Motivation Mondays: Pantoum Therapy

I'm writing this with a sunbeam shining directly on my heart, because later today I get to go to THE ADVENTURE AQUARIUM with my niece and nephews and then have cupcakes to celebrate Holden and Quinn's birthday! Hooray.

Anyway, so I've decided to include some writing games in with the Motivation Mondays. If you decide to try any of them, you can email me the results at serotoninfactory@gmail.com--maybe I'll post them. :)

Anyone who's ever been in one of my grown-up poetry classes knows that pantoums are the best thing for writing about something that obsesses you, something impossible, something you can't get away from. The repetition lets you just go ahead and obsess to your heart's content. Here's one I wrote about the Gulf Oil Disaster last summer. I don't know how else I'd've ever put that feeling into words.

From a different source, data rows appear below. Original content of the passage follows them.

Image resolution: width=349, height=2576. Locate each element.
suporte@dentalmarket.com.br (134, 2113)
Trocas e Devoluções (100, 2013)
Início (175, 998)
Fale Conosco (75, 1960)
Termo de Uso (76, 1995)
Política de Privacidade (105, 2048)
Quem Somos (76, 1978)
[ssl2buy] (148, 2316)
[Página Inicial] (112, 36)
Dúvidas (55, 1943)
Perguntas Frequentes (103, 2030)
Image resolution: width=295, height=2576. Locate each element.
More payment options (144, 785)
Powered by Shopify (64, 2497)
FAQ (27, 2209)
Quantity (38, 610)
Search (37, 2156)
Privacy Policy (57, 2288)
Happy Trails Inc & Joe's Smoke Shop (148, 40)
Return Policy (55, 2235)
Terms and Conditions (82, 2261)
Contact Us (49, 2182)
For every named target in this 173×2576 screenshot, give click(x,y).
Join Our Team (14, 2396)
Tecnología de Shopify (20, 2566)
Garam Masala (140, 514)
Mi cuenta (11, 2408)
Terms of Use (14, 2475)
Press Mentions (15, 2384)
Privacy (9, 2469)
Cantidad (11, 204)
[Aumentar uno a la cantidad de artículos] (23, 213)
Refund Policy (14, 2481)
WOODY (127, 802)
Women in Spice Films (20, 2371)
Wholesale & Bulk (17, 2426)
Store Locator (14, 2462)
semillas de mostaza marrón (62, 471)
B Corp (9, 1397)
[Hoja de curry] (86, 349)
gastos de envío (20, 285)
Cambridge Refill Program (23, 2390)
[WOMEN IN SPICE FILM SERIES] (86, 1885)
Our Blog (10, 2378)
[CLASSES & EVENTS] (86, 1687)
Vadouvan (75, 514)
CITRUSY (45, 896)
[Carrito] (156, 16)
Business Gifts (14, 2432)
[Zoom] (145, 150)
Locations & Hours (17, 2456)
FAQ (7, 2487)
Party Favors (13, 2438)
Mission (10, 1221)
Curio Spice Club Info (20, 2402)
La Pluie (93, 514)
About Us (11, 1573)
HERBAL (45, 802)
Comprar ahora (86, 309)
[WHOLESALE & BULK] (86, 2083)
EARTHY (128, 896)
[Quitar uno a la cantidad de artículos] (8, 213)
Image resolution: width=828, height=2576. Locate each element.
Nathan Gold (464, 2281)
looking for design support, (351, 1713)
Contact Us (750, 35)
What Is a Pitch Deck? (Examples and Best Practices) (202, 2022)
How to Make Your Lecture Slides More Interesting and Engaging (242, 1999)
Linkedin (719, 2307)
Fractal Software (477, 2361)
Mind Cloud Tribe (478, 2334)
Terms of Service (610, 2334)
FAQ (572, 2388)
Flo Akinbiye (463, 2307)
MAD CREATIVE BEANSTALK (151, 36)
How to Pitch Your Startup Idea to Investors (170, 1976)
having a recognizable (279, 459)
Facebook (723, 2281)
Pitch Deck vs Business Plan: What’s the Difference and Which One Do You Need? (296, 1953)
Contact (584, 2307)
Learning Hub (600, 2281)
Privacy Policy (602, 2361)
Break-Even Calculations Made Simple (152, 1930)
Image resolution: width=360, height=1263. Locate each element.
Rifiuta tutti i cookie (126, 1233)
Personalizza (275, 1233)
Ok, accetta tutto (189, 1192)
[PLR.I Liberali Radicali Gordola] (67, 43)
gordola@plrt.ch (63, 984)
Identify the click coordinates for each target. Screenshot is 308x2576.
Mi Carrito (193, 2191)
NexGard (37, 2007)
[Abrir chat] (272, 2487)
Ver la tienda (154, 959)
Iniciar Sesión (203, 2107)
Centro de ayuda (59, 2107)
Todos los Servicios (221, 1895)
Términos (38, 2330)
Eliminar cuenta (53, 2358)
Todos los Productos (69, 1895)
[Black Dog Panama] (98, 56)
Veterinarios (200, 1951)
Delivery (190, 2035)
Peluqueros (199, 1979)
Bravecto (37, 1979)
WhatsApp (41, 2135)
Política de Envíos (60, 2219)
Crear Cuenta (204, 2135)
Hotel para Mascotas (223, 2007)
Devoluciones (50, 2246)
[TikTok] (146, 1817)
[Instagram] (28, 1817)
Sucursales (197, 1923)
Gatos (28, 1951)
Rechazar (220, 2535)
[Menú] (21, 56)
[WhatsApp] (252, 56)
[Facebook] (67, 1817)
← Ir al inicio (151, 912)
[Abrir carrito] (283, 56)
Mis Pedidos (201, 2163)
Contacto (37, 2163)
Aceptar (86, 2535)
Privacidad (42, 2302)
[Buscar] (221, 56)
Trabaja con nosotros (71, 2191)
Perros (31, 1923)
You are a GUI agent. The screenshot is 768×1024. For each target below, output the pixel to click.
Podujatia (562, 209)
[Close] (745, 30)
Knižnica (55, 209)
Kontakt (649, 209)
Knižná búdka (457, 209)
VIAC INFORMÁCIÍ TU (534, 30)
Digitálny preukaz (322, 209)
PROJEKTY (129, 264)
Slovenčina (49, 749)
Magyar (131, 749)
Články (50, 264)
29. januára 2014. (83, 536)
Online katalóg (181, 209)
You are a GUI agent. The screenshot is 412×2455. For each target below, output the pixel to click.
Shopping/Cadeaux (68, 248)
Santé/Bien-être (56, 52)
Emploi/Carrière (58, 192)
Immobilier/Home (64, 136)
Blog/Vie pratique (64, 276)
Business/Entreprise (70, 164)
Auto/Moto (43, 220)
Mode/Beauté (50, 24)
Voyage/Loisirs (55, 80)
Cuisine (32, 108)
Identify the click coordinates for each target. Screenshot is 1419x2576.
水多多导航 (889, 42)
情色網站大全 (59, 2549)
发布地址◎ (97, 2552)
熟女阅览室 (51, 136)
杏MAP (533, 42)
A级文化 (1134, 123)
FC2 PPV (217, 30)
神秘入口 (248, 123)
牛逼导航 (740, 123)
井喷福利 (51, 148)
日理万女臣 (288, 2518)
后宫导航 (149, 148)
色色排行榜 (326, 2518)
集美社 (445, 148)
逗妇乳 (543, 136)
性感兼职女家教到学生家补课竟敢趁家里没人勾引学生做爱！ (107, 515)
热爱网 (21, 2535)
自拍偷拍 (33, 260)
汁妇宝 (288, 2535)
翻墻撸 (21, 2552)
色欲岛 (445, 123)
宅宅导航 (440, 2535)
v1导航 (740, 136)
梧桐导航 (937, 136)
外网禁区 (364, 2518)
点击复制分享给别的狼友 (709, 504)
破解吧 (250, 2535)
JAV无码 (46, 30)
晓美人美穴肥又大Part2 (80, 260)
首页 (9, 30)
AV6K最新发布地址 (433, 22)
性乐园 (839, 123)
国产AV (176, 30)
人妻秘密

Going with the Wikipedia definition from last summer: "The pantoum is a form of poetry similar to a villanelle. It is composed of a series of quatrains; the second and fourth lines of each stanza are repeated as the first and third lines of the next. This pattern continues for any number of stanzas, except for the final stanza, which differs in the repeating pattern. The first and third lines of the last stanza are the second and fourth of the penultimate; the first line of the poem is the last line of the final stanza, and the third line of the first stanza is the second of the final. Ideally, the meaning of lines shifts when they are repeated although the words remain exactly the same: this can be done by shifting punctuation, punning, or simply recontextualizing."

Here we go!

Stanza 1:
Line 1
Line 2
Line 3
Line 4

Stanza 2:
Line 5 (repeat of line 2 in stanza 1)
Line 6 (new line)
Line 7   (repeat of line 4 in stanza 1)
Line 8 (new line) 

***Write as many stanzas as you want to.***

Last Stanza (This is the format for the last stanza regardless of how many preceding stanzas exist):
Line 9   (line 2 of the previous stanza)
Line 10 (line 3 of the first stanza)
Line 11 (line 4 of the previous stanza)
Line 12 (line 1 of the first stanza) 

2 comments:

  1. I must do this! I wrote a lot of ghazals last year which are also good for things you're obsessed with.

    ReplyDelete
  2. OOH, thanks! I'll try ghazaling too!